PAGE EXCERPT —
‘Too Many Mistakes by Sitting on Our Butts’: What We Heard This Week


“We’ve made too many mistakes by sitting on our butts.” — Eric Feigl-Ding, ScD, of the Federation of American Scientists, on the hesitancy to shift toward using both nasal and throat swabs for Omicron testing.

“They’re like, ‘I’m out. I’m done. Yes, you can pay me $75 an hour. I still don’t want it.'” — Melanie Patterson, BSN, MSN, on feelings of burnout pushing her career change from nursing to running a trucking transport company.

“The data confirm what we have been seeing in the clinic — that 45 is now the new 50.” — Steven Itzkowitz, MD, of the Icahn School of Medicine at Mount Sinai, on real-world data supporting guidelines for earlier colorectal screening.

“Hopefully our luck doesn’t run out.” — Anne Liu, MD, of Stanford University in California, on whether COVID vaccines will continue to hold up in the face of ever-changing variants.

“These findings … make a compelling case for an MS prevention study using an EBV [Epstein-Barr virus] vaccine.” — Gavin Giovannoni, MBBCh, PhD, of Queen Mary University of London, on new data showing a 32-fold increased risk for multiple sclerosis after EBV infection.

RECORDS SHOWN —
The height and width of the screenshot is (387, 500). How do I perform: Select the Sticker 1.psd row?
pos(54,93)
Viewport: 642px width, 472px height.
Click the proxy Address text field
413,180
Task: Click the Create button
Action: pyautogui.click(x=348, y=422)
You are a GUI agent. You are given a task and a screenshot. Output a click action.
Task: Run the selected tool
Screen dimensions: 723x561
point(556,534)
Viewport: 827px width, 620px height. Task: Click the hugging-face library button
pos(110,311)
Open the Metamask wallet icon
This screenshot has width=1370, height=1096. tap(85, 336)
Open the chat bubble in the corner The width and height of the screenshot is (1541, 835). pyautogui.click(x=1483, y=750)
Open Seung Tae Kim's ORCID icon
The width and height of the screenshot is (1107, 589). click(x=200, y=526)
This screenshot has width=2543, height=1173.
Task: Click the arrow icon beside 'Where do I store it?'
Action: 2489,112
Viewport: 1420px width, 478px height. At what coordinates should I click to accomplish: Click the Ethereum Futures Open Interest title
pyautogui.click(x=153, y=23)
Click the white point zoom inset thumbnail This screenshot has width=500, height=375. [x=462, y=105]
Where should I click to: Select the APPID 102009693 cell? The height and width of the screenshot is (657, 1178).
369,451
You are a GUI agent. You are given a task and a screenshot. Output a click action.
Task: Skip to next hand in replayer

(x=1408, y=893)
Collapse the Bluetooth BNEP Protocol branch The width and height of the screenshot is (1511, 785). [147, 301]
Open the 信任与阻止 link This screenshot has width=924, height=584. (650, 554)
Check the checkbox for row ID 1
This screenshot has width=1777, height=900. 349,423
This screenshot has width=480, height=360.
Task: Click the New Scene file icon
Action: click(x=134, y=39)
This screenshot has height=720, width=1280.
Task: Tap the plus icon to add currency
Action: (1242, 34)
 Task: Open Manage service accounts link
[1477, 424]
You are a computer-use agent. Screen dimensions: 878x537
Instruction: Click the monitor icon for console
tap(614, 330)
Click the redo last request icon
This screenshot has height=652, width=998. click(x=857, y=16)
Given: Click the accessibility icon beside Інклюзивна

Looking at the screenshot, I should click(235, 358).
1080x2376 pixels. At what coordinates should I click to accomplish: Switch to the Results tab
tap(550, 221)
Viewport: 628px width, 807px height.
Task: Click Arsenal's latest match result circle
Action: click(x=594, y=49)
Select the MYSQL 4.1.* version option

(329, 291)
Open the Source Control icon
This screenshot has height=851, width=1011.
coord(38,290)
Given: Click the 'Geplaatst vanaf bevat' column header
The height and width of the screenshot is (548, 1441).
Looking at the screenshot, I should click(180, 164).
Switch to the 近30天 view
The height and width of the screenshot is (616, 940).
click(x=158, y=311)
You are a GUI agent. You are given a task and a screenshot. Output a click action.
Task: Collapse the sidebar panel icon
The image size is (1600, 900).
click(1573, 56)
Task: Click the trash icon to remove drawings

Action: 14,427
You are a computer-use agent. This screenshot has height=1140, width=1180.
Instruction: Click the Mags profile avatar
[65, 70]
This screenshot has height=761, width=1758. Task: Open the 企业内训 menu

DIRECTIONS —
#1 In the weekly quotes roundup about medicine, what career did Melanie Patterson move to after leaving nursing?
#2 Continue the weekly quotes roundup about medicine with one or two more quotes after the last one shown.

RESULTS FOR THE EXERCISE —
#1 Running a trucking transport company.

#2
“The single best decision that a pregnant person and their family can make, during this moment in time that we are in, is to get vaccinated.” — Kjersti Aagaard, MD, PhD, of Baylor College of Medicine in Houston, on the higher perinatal mortality risk seen when unvaccinated women contract COVID-19 in pregnancy.

“One thing that the scientific literature is quite clear about is that what we’ve been trying so far hasn’t been working, so it needs to be something different.” — Christopher Tessum, PhD, of the University of Illinois Urbana-Champaign, on worsening racial and ethnic disparities with air pollution exposure.